Consigne 1 -
Dites si chacune des affirmations suivantes concorde avec le texte sur les projets de bioénergie en Guyane française, en répondant par oui ou par non et en citant textuellement les mots qui tranchent.
(a) D’après Biofuelwatch, produire 120 000 tonnes de biomasse exigerait de déboiser plus de 5300 hectares de forêt tropicale en 20 ans.
(b) Le taux de chômage en Guyane française atteint actuellement 16 %.
(c) La décision de justice rendue en 2021 avait autorisé la coupe rase de 230 000 hectares de forêt.
Consigne 2 -
Prolongez le texte sur les projets de bioénergie en Guyane française à partir de sa dernière phrase.

Texte -
----
Si la construction a lieu, IDEX pourra bénéficier de subventions publiques européennes pour la construction et de subventions publiques françaises pour la vente de bioénergies.

L’ONG Biofuelwatch estime que la déforestation de plus de 5300 hectares de forêt tropicale sur une période de 20 ans serait nécessaire pour produire 120 000 tonnes de biomasse. Les défenseurs de l’environnement soulignent que l’usine libérerait également du carbone dans l’atmosphère, ce qui aurait un effet néfaste sur le climat.

Une rainette tropicale colorée en Guyane française. Ce département français d’outre-mer est connu pour son extraordinaire biodiversité amazonienne, avec de nombreuses espèces que la science n’a pas encore inventoriées. Image de Stephan Roletto via Flickr.

Les responsables gouvernementaux de Guyane française soutiennent cette proposition comme un moyen de réduire leur dépendance énergétique vis-à-vis des combustibles fossiles. Les responsables locaux espèrent également que la bioénergie créera de nouveaux emplois dont le territoire a tant besoin, avec un taux de chômage s’élevant actuellement à 26 %.

Parallèlement, dans le cadre d’une menace similaire pour les forêts tropicales de la Guyane française, la France a récemment obtenu gain de cause en appel d’une décision de justice rendue en 2021 dans son département d’Amérique du Sud, qui avait empêché le projet de coupe rase de 230 000 hectares — soit une superficie équivalant à trois fois celle de la ville de New York — de forêt tropicale dense et intacte en Guyane française afin de cultiver du soja pour trois grandes centrales électriques à biocarburant liquide (remplaçant les centrales vieillissantes fonctionnant aux combustibles fossiles), dans le but de produire de l’énergie pour l’ensemble de la population.

Francois Kuseni, défenseur de l’environnement en Guyane française, a déclaré à Mongabay que les ONG en France et dans son département font appel de la décision de justice. Les décisions concernant la dérogation de la directive REDIII et le plan de biocarburants liquides pourraient être prises en mars.

Carte historique de la végétation en Guyane française. En 2007, la France a conservé une grande partie du sud de la région, mais la majorité de la zone côtière ne bénéficie pas de protections aussi fortes. Image offerte par Perry-Castañeda Library Map Collection University of Texas Austin.
----
Données -
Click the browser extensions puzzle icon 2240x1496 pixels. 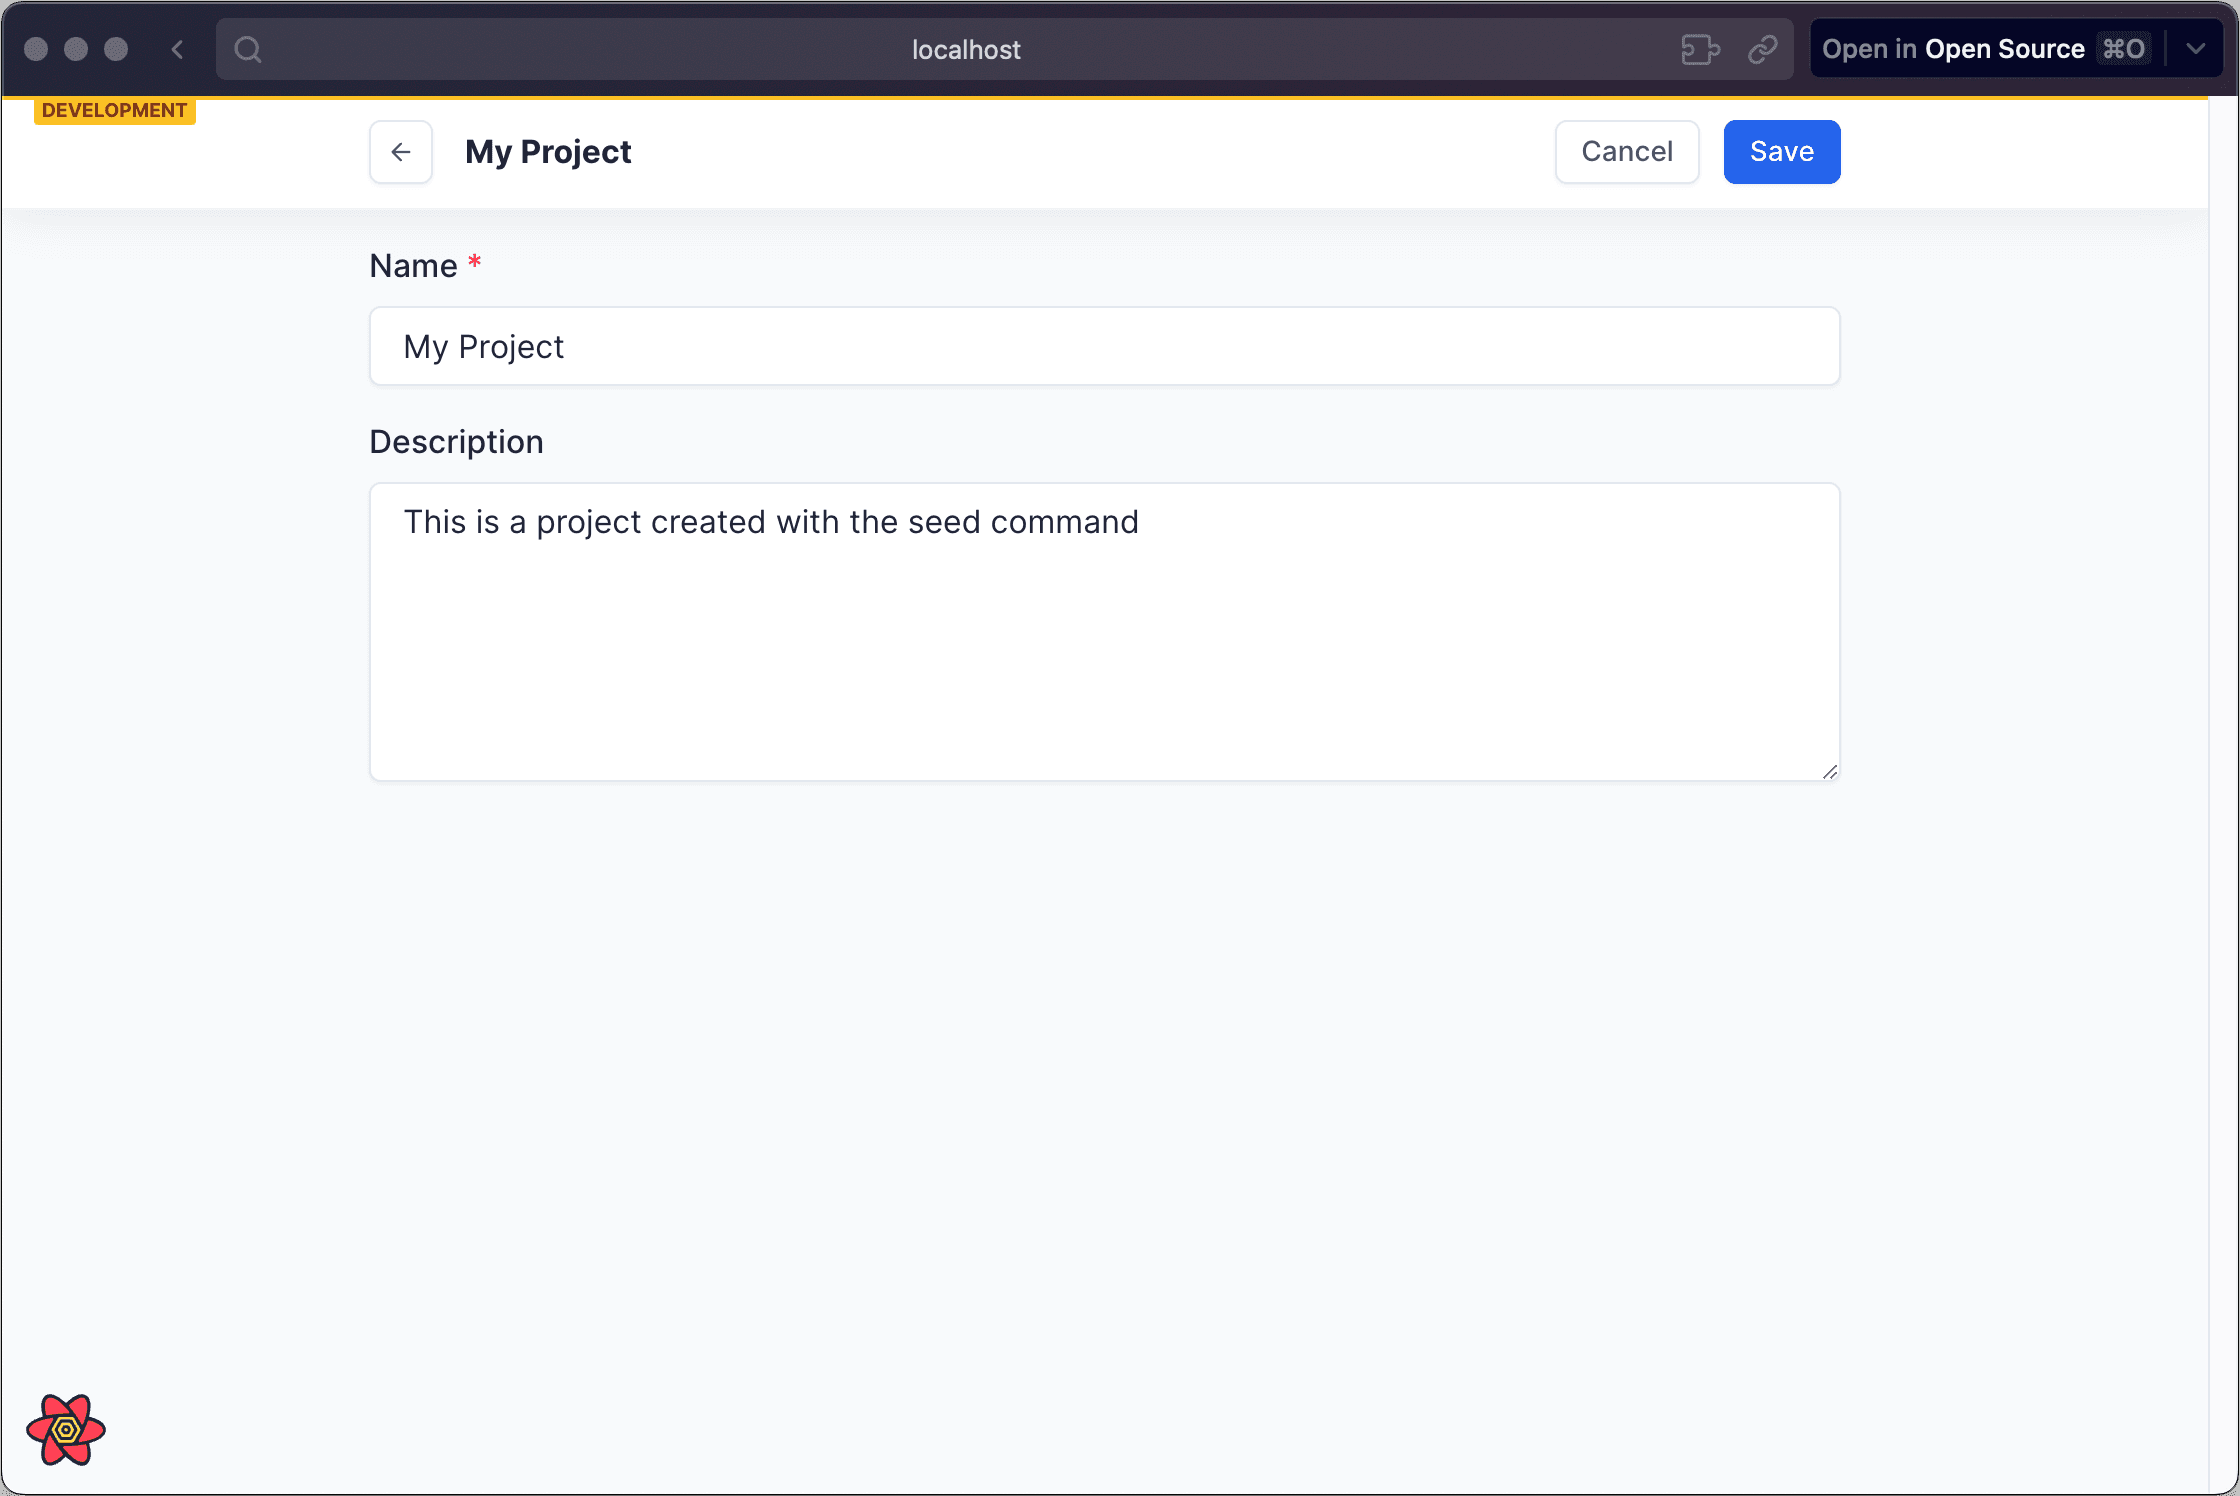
----
Réponse 1 -
(a) Oui : « la déforestation de plus de 5300 hectares de forêt tropicale sur une période de 20 ans serait nécessaire pour produire 120 000 tonnes de biomasse »
(b) Non : « avec un taux de chômage s’élevant actuellement à 26 % »
(c) Non : « qui avait empêché le projet de coupe rase de 230 000 hectares »

Réponse 2 -
« Très inquiétant »

Les écologistes de l’UE, qui n’ont appris l’existence de la proposition de la directive RED qu’après sa présentation, sont atterrés. Ils se sont empressés de former une opposition à la dérogation au sein du Conseil européen, de la Commission européenne et du Parlement, alors que les négociations en vue de la conclusion de la directive REDIII se poursuivent.

« C’est très inquiétant que le gouvernement français fasse pression sur l’UE pour être autorisé à déboiser une partie de l’Amazonie », a déclaré Almuth Ernsting, experte en bioénergies chez Biofuelwatch en Écosse. « Comble de l’ironie, le même gouvernement français coorganisera le mois prochain, [il a eu lieu le 1er mars], un One Forest Summit au Gabon [Afrique] consacré à la protection des trois plus grandes forêts tropicales encore existantes dans le monde. En encourageant la déforestation dans une partie de la forêt tropicale qu’elle contrôle, la France risque de perdre toute crédibilité en matière de préservation des forêts dans le monde et de ses engagements envers le changement climatique ».

Pour l’instant, la politique administrative de l’UE ainsi que les tribunaux ont empêché cette déforestation ciblée en Guyane française, alors que d’autres parties de l’Amazonie telles que le Brésil, le Pérou et l’Équateur font l’objet de vastes coupes rases dans le but de construire des ranchs, des routes, des plantations et d’extraire des ressources. Cette destruction continue de l’environnement menace la faune et la flore et pousse la plus grande forêt tropicale du monde à passer du statut de puits net de carbone à celui de source nette de carbone, ce qui pourrait perturber le cycle de l’eau et les régimes climatiques en Amérique du Sud et dans le monde.

Les défenseurs des forêts condamnent également la déforestation incontrôlée qui continue de porter atteinte aux droits et à la qualité de vie des peuples indigènes d’Amazonie et craignent que cela ne se produise en Guyane française.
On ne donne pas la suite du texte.